Your answer should be the entries, repeated exactly.

> **Data section**
::::::::
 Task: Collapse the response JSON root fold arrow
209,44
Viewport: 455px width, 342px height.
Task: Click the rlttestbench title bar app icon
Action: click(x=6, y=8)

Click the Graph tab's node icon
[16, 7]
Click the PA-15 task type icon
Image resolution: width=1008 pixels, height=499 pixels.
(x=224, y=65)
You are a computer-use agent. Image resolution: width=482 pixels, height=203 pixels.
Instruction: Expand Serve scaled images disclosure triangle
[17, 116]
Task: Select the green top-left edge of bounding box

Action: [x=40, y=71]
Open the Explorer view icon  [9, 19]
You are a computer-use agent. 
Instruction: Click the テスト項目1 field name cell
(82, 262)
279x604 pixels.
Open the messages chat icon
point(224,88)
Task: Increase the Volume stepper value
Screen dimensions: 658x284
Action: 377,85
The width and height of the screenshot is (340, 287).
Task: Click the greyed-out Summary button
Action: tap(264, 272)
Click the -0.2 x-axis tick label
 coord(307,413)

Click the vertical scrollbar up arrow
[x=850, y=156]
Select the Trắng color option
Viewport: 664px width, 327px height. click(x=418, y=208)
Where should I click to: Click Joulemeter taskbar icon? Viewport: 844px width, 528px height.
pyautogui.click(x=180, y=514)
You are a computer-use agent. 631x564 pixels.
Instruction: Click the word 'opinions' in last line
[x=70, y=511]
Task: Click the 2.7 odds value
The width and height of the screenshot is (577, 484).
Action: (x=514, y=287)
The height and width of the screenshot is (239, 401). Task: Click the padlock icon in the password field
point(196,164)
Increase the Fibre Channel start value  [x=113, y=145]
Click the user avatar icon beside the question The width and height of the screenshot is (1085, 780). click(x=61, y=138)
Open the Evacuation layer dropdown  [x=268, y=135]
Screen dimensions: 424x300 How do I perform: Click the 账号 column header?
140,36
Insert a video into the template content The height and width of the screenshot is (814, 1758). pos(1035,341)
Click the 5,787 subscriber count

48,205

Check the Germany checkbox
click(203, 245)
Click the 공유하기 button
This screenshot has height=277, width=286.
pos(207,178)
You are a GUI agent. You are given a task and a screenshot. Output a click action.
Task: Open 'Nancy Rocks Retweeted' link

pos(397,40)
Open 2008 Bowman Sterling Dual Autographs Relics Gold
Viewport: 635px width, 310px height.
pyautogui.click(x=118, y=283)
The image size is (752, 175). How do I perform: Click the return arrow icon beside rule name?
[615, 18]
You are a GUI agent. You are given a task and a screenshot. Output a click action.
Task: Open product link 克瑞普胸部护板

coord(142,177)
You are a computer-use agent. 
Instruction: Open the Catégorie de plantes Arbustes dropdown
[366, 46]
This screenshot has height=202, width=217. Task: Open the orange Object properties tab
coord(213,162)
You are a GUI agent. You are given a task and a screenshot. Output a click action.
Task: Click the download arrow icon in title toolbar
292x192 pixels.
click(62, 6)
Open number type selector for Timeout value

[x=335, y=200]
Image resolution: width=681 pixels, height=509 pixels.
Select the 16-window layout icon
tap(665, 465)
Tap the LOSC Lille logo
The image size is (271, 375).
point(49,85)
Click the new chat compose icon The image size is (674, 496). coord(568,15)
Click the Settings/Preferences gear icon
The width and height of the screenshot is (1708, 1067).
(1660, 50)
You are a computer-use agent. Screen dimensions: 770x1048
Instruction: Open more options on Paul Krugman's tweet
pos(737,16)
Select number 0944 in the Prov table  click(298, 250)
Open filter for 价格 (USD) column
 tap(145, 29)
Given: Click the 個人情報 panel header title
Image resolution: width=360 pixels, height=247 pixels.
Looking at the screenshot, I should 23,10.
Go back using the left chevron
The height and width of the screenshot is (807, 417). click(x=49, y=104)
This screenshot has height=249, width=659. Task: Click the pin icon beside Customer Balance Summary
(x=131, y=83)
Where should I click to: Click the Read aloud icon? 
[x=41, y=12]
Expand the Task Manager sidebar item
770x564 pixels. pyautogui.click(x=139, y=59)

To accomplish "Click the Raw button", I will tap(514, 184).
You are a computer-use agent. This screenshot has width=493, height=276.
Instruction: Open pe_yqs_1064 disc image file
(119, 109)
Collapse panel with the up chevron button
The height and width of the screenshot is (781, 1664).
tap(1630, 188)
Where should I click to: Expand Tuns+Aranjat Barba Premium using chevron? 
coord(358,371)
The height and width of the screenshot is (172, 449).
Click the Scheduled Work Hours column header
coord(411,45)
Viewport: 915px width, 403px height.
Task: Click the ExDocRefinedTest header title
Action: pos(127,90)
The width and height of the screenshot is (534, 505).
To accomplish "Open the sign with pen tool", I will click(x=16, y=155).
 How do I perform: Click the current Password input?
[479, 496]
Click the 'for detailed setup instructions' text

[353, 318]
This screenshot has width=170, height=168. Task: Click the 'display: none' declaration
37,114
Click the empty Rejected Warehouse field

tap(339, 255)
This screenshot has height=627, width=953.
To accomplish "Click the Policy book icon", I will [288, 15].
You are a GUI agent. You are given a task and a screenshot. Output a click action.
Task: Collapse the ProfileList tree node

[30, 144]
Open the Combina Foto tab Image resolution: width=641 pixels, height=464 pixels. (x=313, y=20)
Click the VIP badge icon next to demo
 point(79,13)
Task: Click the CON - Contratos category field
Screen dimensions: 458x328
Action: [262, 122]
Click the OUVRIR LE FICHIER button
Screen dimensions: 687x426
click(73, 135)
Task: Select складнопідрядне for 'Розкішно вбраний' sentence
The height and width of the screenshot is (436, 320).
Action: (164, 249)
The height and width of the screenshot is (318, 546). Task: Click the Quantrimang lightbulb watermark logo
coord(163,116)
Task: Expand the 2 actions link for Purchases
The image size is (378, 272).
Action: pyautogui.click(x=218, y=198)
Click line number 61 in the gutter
::::::::
> **Task output**
 Task: Collapse the response JSON root fold arrow
209,44
Viewport: 455px width, 342px height.
Task: Click the rlttestbench title bar app icon
Action: click(x=6, y=8)

Click the Graph tab's node icon
[16, 7]
Click the PA-15 task type icon
Image resolution: width=1008 pixels, height=499 pixels.
(x=224, y=65)
You are a computer-use agent. Image resolution: width=482 pixels, height=203 pixels.
Instruction: Expand Serve scaled images disclosure triangle
[17, 116]
Task: Select the green top-left edge of bounding box

Action: [x=40, y=71]
Open the Explorer view icon  [9, 19]
You are a computer-use agent. 
Instruction: Click the テスト項目1 field name cell
(82, 262)
279x604 pixels.
Open the messages chat icon
point(224,88)
Task: Increase the Volume stepper value
Screen dimensions: 658x284
Action: 377,85
The width and height of the screenshot is (340, 287).
Task: Click the greyed-out Summary button
Action: tap(264, 272)
Click the -0.2 x-axis tick label
 coord(307,413)

Click the vertical scrollbar up arrow
[x=850, y=156]
Select the Trắng color option
Viewport: 664px width, 327px height. click(x=418, y=208)
Where should I click to: Click Joulemeter taskbar icon? Viewport: 844px width, 528px height.
pyautogui.click(x=180, y=514)
You are a computer-use agent. 631x564 pixels.
Instruction: Click the word 'opinions' in last line
[x=70, y=511]
Task: Click the 2.7 odds value
The width and height of the screenshot is (577, 484).
Action: (x=514, y=287)
The height and width of the screenshot is (239, 401). Task: Click the padlock icon in the password field
point(196,164)
Increase the Fibre Channel start value  [x=113, y=145]
Click the user avatar icon beside the question The width and height of the screenshot is (1085, 780). click(x=61, y=138)
Open the Evacuation layer dropdown  [x=268, y=135]
Screen dimensions: 424x300 How do I perform: Click the 账号 column header?
140,36
Insert a video into the template content The height and width of the screenshot is (814, 1758). pos(1035,341)
Click the 5,787 subscriber count

48,205

Check the Germany checkbox
click(203, 245)
Click the 공유하기 button
This screenshot has height=277, width=286.
pos(207,178)
You are a GUI agent. You are given a task and a screenshot. Output a click action.
Task: Open 'Nancy Rocks Retweeted' link

pos(397,40)
Open 2008 Bowman Sterling Dual Autographs Relics Gold
Viewport: 635px width, 310px height.
pyautogui.click(x=118, y=283)
The image size is (752, 175). How do I perform: Click the return arrow icon beside rule name?
[615, 18]
You are a GUI agent. You are given a task and a screenshot. Output a click action.
Task: Open product link 克瑞普胸部护板

coord(142,177)
You are a computer-use agent. 
Instruction: Open the Catégorie de plantes Arbustes dropdown
[366, 46]
This screenshot has height=202, width=217. Task: Open the orange Object properties tab
coord(213,162)
You are a GUI agent. You are given a task and a screenshot. Output a click action.
Task: Click the download arrow icon in title toolbar
292x192 pixels.
click(62, 6)
Open number type selector for Timeout value

[x=335, y=200]
Image resolution: width=681 pixels, height=509 pixels.
Select the 16-window layout icon
tap(665, 465)
Tap the LOSC Lille logo
The image size is (271, 375).
point(49,85)
Click the new chat compose icon The image size is (674, 496). coord(568,15)
Click the Settings/Preferences gear icon
The width and height of the screenshot is (1708, 1067).
(1660, 50)
You are a computer-use agent. Screen dimensions: 770x1048
Instruction: Open more options on Paul Krugman's tweet
pos(737,16)
Select number 0944 in the Prov table  click(298, 250)
Open filter for 价格 (USD) column
 tap(145, 29)
Given: Click the 個人情報 panel header title
Image resolution: width=360 pixels, height=247 pixels.
Looking at the screenshot, I should 23,10.
Go back using the left chevron
The height and width of the screenshot is (807, 417). click(x=49, y=104)
This screenshot has height=249, width=659. Task: Click the pin icon beside Customer Balance Summary
(x=131, y=83)
Where should I click to: Click the Read aloud icon? 
[x=41, y=12]
Expand the Task Manager sidebar item
770x564 pixels. pyautogui.click(x=139, y=59)

To accomplish "Click the Raw button", I will tap(514, 184).
You are a computer-use agent. This screenshot has width=493, height=276.
Instruction: Open pe_yqs_1064 disc image file
(119, 109)
Collapse panel with the up chevron button
The height and width of the screenshot is (781, 1664).
tap(1630, 188)
Where should I click to: Expand Tuns+Aranjat Barba Premium using chevron? 
coord(358,371)
The height and width of the screenshot is (172, 449).
Click the Scheduled Work Hours column header
coord(411,45)
Viewport: 915px width, 403px height.
Task: Click the ExDocRefinedTest header title
Action: pos(127,90)
The width and height of the screenshot is (534, 505).
To accomplish "Open the sign with pen tool", I will click(x=16, y=155).
 How do I perform: Click the current Password input?
[479, 496]
Click the 'for detailed setup instructions' text

[353, 318]
This screenshot has width=170, height=168. Task: Click the 'display: none' declaration
37,114
Click the empty Rejected Warehouse field

tap(339, 255)
This screenshot has height=627, width=953.
To accomplish "Click the Policy book icon", I will [288, 15].
You are a GUI agent. You are given a task and a screenshot. Output a click action.
Task: Collapse the ProfileList tree node

[30, 144]
Open the Combina Foto tab Image resolution: width=641 pixels, height=464 pixels. (x=313, y=20)
Click the VIP badge icon next to demo
 point(79,13)
Task: Click the CON - Contratos category field
Screen dimensions: 458x328
Action: [262, 122]
Click the OUVRIR LE FICHIER button
Screen dimensions: 687x426
click(73, 135)
Task: Select складнопідрядне for 'Розкішно вбраний' sentence
The height and width of the screenshot is (436, 320).
Action: (164, 249)
The height and width of the screenshot is (318, 546). Task: Click the Quantrimang lightbulb watermark logo
coord(163,116)
Task: Expand the 2 actions link for Purchases
The image size is (378, 272).
Action: pyautogui.click(x=218, y=198)
Click line number 61 in the gutter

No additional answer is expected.